Discrimination between Israeli and foreign lone soldiers: Are they treated the same

Each year, about 1,000 lone soldiers come from abroad in order to enlist into the IDF. But there are other Israelis in the IDF who are considered lone soldiers as they are not in contact with their families. Knesset members claim there to be discrimination against Israeli lone soldiers as they do not receive the same conditions and benefits, while some of them face economic hardships.
Discrimination against Israeli lone soldiers in the IDF? Photo Credit: IDF Spokesperson’s Unit/Channel 2 News

According to data from the Knesset’s Research and Information Center, about 1,300 lone soldiers enlist in the IDF each year – a majority of whom abandon their comfortable lives across the ocean in order to sacrifice themselves for the State of Israel. However, among these lone soldiers are ‘unique’ soldiers who do not necessarily receive the same conditions and benefits that other lone soldiers receive.

Lone soldiers whose parents live abroad permanently or who are orphans are called “significant lone soldiers.” There are also lone soldiers within the IDF who are considered “soldiers without familial support” – soldiers whose families live in Israel, but whom they are not in contact with.
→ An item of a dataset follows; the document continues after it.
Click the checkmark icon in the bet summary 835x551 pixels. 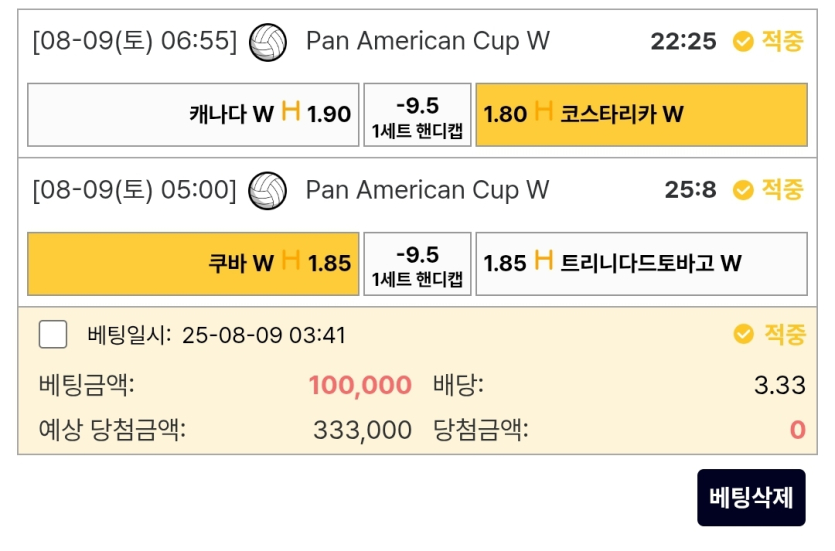743,334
Knesset members heading the Knesset Lobby for Lone Soldiers claim that discrimination against soldiers without familial support exists in the IDF in comparison to lone soldiers from abroad. According to the Knesset members who heard many accounts from lone soldiers without familial support, these soldiers do not receive the same benefits, services and holiday gift cards that their friends who came from abroad receive. Furthermore, several projects and programs exist for lone soldiers from abroad that provide economic and social support, for which the Israeli lone soldiers claim that they are not eligible.